> _Task set_
1. In the piece on the Equal Rights Amendment, copy the passage starting with "The ERA also" and going on through "of the House.".
2. Translate this sentence from the piece on the Equal Rights Amendment into Spanish: "Our Constitution is much harder to ignore or change–as it must be."

> _Document segment_
····················

The Equal Rights Amendment

The Wall Street Journal‘s Editorial Board noted in their Valentine’s Day editorial that the time limit for ratifying the ERA has long passed its expiration date and that Virginia’s lately “ratification” of the Amendment, which might have put the thing over the top for national ratification, came much too late to have effect.

On the whole, I agree with the Editors.

However, on this, I strongly disagree:

The ERA also isn’t necessary today. America in 2020 is a very different place for women than it was when the ERA was written. Laws bar discrimination against women in all walks of life, and women are CEOs, Senators, and the Speaker of the House.

Laws are nearly as easily undone or allowed to go fallow as they are enacted. Our Constitution is much harder to ignore or change–as it must be. Principles that are enacted as statute aren’t, at bottom, principles; they’re merely today’s view of things. On the other hand, principles need to be written into the Constitution if they’re to have lasting effect.

····················

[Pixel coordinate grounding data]
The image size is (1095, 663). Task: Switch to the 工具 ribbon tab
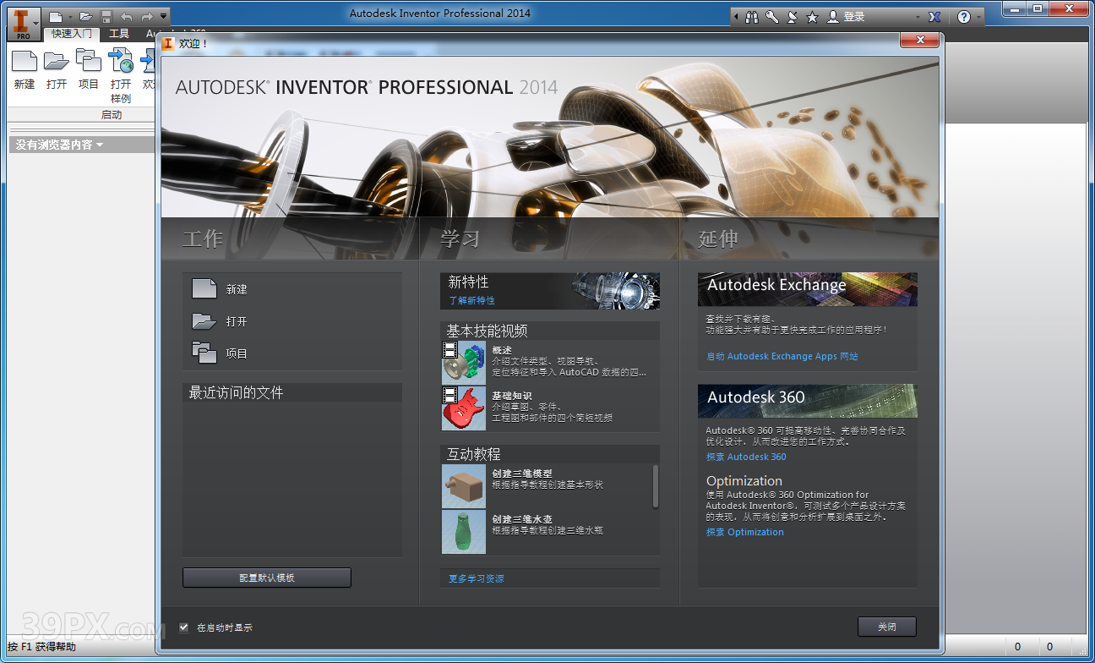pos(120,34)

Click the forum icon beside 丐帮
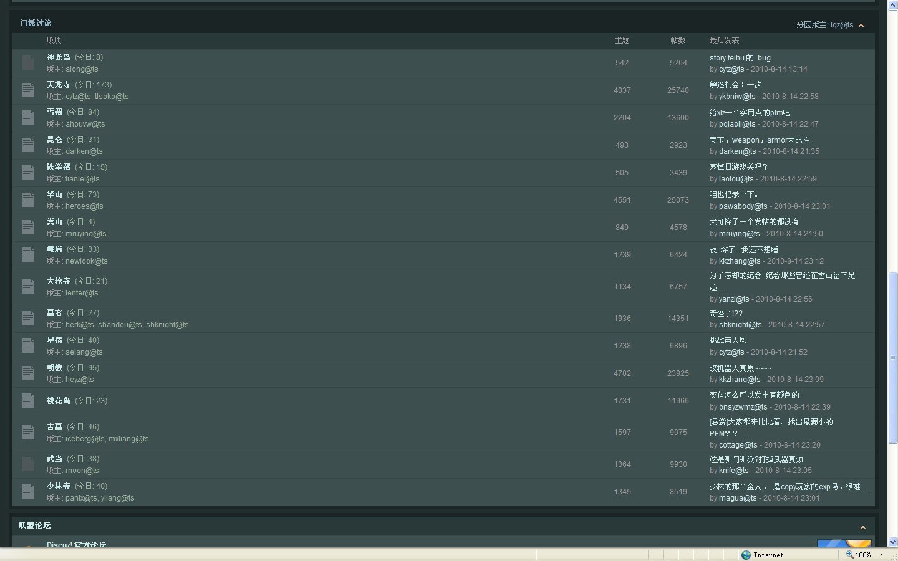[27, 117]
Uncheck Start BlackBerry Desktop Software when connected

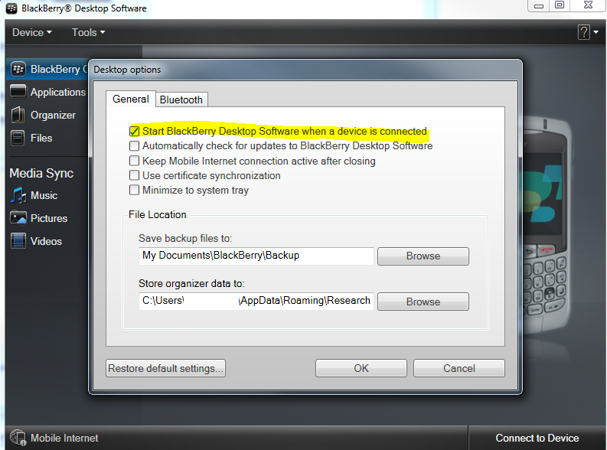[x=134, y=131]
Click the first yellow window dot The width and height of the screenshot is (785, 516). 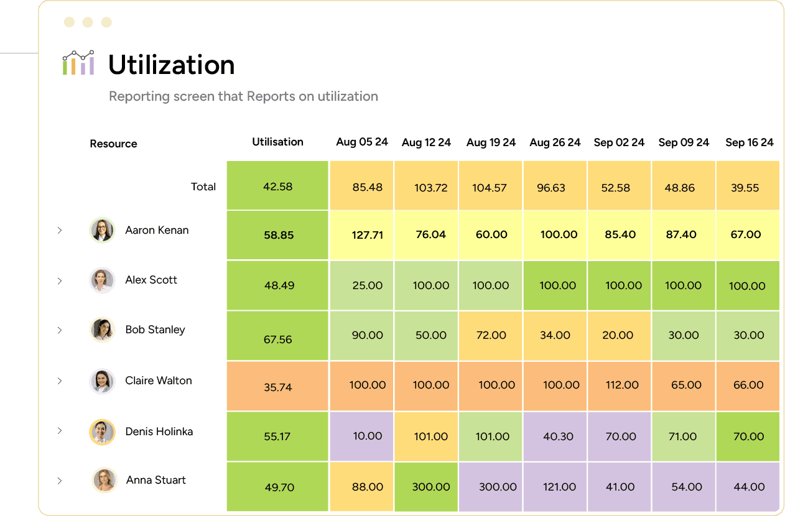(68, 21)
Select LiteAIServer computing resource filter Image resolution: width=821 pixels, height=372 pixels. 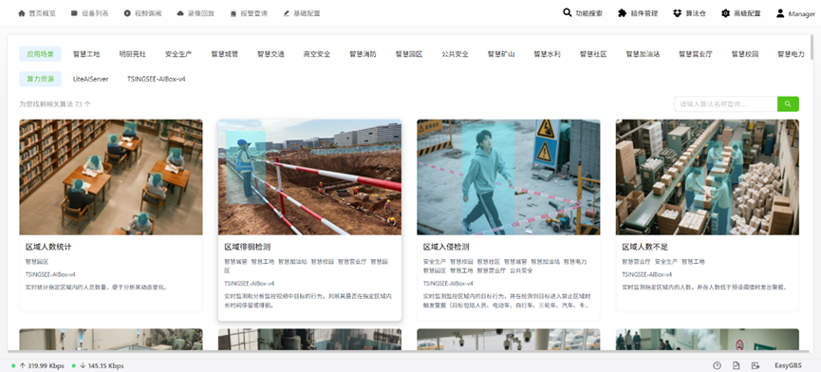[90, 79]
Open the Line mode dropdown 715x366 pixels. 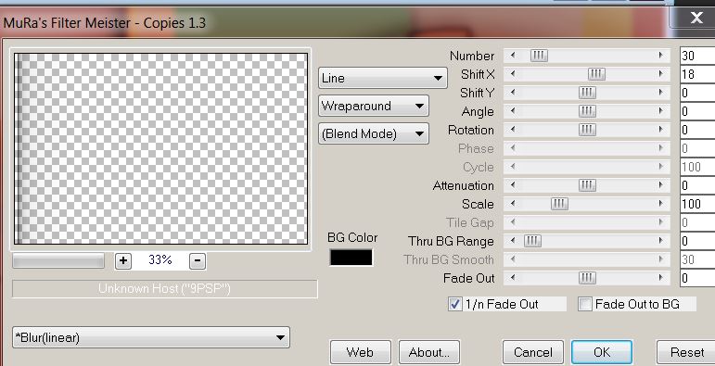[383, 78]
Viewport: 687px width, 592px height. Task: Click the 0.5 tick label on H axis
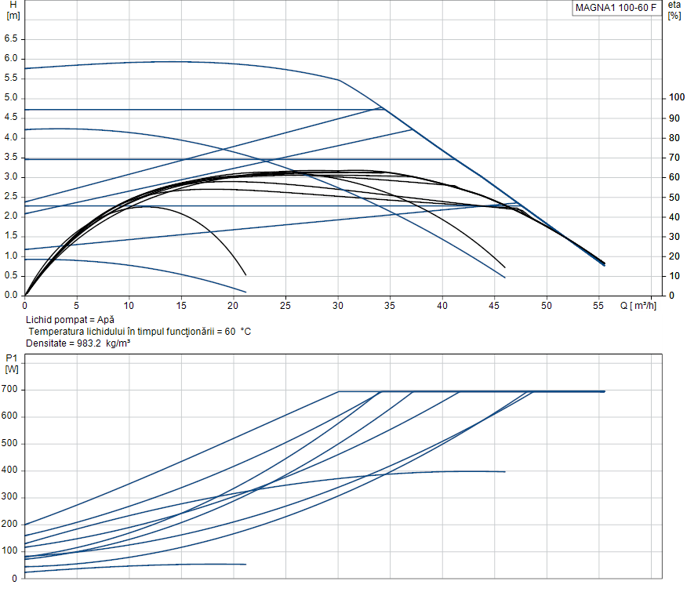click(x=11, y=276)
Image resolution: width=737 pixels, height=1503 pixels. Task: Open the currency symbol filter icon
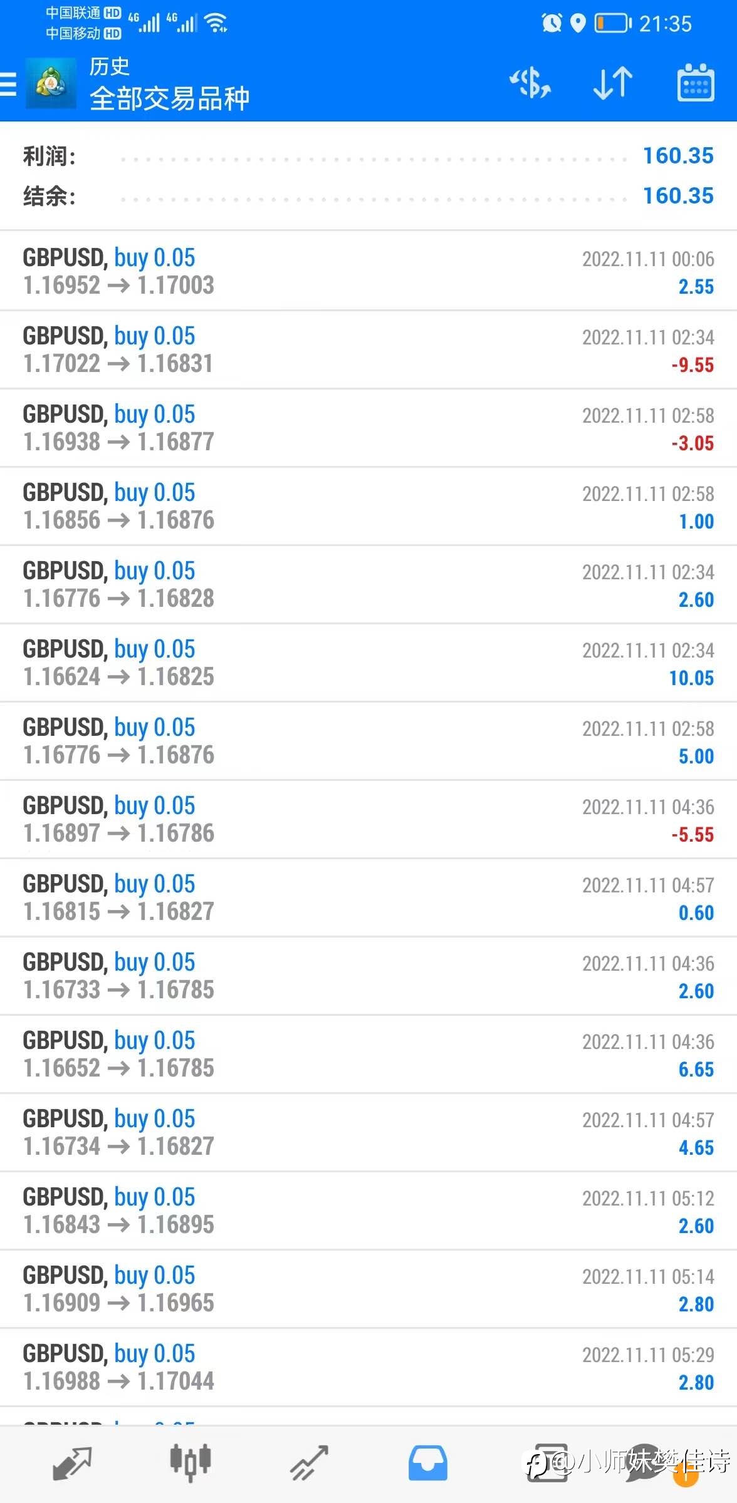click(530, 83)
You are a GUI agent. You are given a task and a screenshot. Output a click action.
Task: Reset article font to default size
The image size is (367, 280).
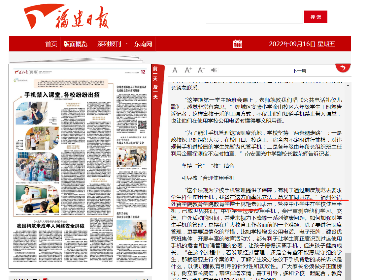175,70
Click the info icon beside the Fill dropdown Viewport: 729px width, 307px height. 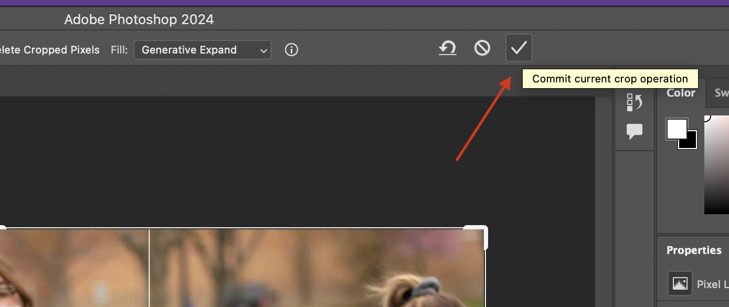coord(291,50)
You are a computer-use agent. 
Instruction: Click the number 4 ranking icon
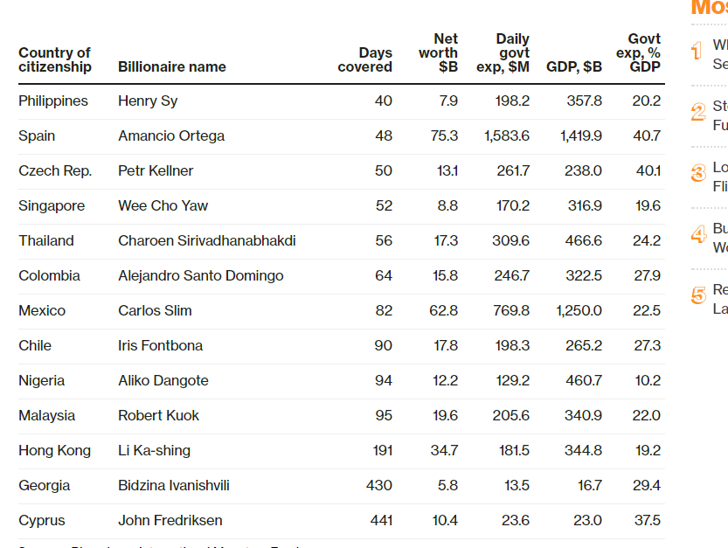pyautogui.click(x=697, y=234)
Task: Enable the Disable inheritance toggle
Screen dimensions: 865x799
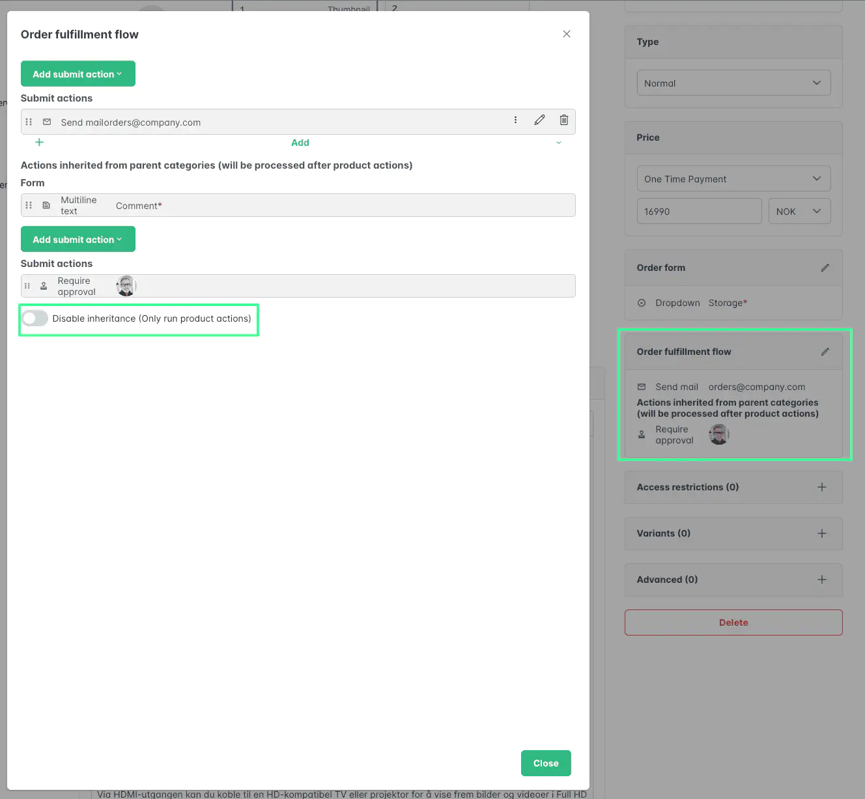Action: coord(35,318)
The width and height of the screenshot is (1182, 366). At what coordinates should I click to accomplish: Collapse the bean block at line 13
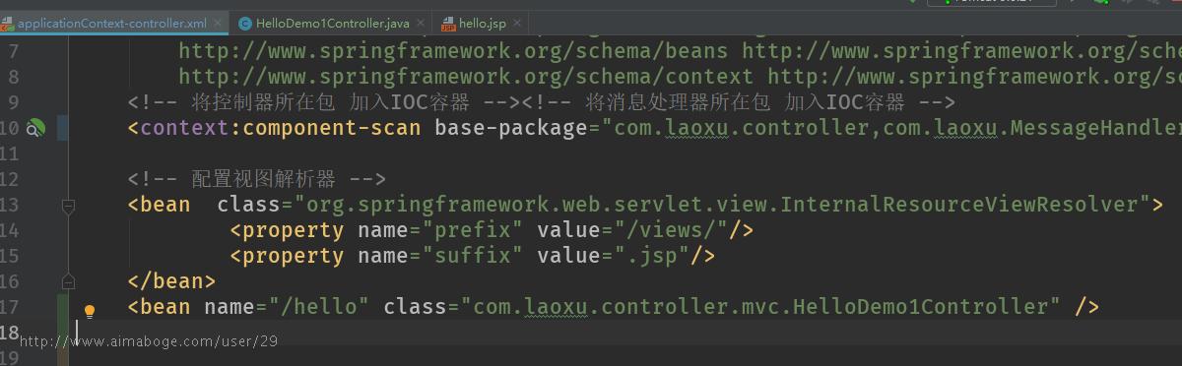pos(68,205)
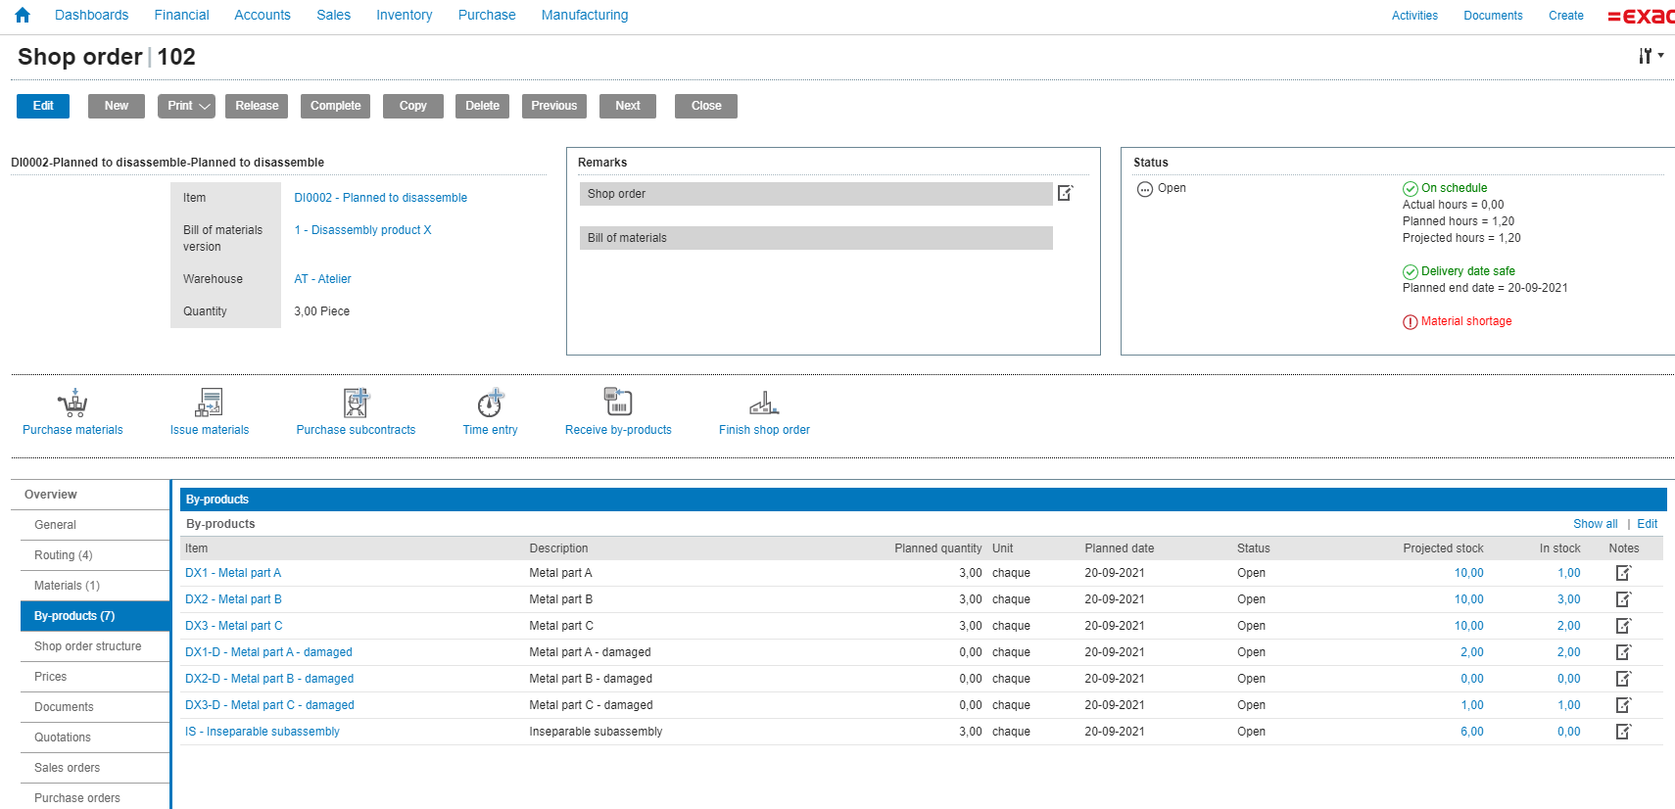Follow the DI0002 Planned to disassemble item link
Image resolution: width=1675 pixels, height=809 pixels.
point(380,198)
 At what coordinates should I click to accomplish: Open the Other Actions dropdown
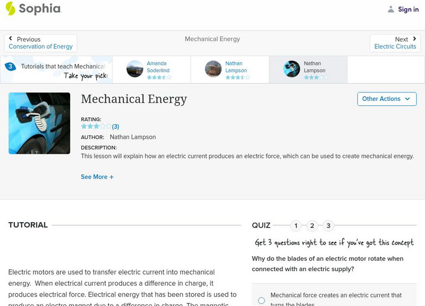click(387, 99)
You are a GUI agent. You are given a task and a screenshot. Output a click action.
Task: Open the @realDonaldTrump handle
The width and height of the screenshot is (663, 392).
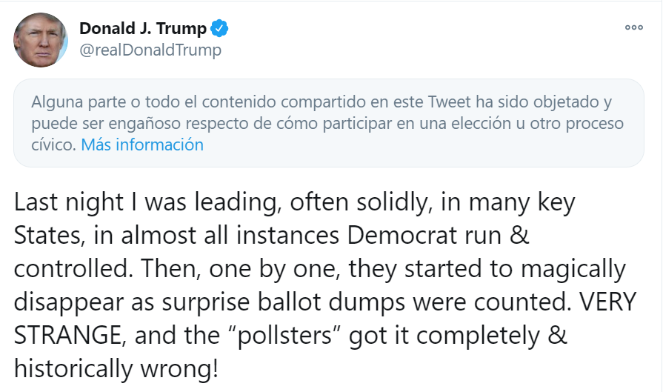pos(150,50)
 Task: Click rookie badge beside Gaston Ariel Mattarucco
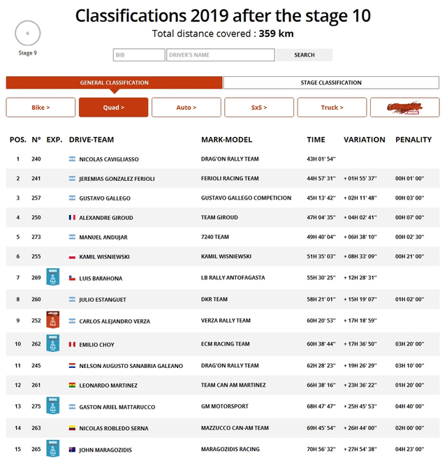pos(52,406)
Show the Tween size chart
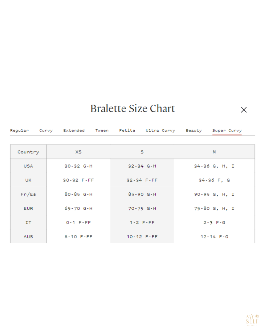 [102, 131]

····················

> _Written answers_
1.
The ERA also isn’t necessary today. America in 2020 is a very different place for women than it was when the ERA was written. Laws bar discrimination against women in all walks of life, and women are CEOs, Senators, and the Speaker of the House.

2. Nuestra Constitución es mucho más difícil de ignorar o cambiar, como debe ser.